A recent study published by the Royal Society of Chemistry (RSC) has found that more than half of UK households have at least one unused electrical item, with no plans to recycle because of a lack of knowledge about where to recycle, and data protection. But holding onto your electrical items, when they can no longer be used, is not a great idea! Electrical items are made from a range of precious metals, that are becoming increasingly valuable, and increasingly difficult to mine. This means that in the future, we will be relying on recycled pieces and metals from old electronic equipment, to power new ones. And with new recycling techniques being researched and analysed, there has never been a better time to recycle your WEEE waste.
Just give us a call, here at X-Met Metals, and we can collect, weigh and pay for your WEEE waste all at the same time, at a location, time and date to suit you.

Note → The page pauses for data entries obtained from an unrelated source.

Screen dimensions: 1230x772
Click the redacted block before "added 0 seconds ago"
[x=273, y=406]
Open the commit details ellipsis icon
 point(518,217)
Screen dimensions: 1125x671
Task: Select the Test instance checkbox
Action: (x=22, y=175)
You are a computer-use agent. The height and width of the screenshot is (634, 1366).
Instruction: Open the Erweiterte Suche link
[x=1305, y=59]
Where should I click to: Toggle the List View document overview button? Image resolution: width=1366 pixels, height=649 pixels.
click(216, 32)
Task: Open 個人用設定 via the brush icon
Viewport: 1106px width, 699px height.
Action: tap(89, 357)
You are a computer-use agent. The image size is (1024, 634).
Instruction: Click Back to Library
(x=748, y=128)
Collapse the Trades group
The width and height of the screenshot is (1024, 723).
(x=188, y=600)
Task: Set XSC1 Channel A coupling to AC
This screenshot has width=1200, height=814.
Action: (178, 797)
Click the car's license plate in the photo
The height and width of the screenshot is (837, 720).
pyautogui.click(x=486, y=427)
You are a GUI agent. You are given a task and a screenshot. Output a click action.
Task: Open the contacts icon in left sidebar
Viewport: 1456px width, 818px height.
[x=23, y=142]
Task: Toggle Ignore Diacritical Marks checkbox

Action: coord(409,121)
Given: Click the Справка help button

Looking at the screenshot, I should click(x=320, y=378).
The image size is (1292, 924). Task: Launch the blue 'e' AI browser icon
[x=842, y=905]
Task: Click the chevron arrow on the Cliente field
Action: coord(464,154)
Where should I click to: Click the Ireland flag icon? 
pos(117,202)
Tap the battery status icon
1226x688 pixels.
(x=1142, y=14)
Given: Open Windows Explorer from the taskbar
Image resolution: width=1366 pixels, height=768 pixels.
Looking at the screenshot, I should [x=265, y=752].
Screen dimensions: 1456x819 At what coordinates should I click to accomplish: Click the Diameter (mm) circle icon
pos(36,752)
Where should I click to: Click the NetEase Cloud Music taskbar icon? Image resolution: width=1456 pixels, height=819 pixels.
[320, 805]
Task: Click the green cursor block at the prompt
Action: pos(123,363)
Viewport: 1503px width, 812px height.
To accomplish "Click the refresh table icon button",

Householder hoarding: the stats
The study by the RSC has found some fascinating statistics regarding unused electrical items. These include:
- 51% of households have at least one unused electronic device
- 45% of households have up to 5 unused electronic devices
- 82% of these have NO plans to recycle at all
Most of the barriers to recycling included a lack of knowledge about where to go, and concerns for data security.
Recycling WEEE waste
Robert Parker, chief executive of the Royal Society of Chemistry, said:
“Chemical scientists are already working to find ground-breaking solutions – by investigating long-term substitutes for rare elements in devices, or by finding new chemical methods to extract precious materials and reuse them – but we all can and must do more.
“As individuals, reuse and recycling are the best options available to us, but even if recycled it is still extremely difficult to recover some of these elements from unused devices.”
“We need action now – from governments, manufacturers and retailers – to make reuse and recycling much easier, and we must enable a new generation of chemistry talent to help. The UK has a tremendous opportunity to become a world leader in this and set an example for other nations to follow.”
Commenting on the research Mark Burrows-Smith, chief executive of the producer compliance scheme REPIC, said:
“The RSC report further confirms the research reported by REPIC in our 2018 survey. Information and awareness are key to educating the public to understand the important role we all need to play in responsibly recycling our e-waste. Establishing new recycling habits to capture the many types of waste electrical and electronic products needs to be a priority.”
“We hope news about the findings from the RSC’s research will encourage more UK consumers to recycle any old gadgets currently stored in their homes, so that any valuable and critical raw materials they might contain can be captured for recycling.”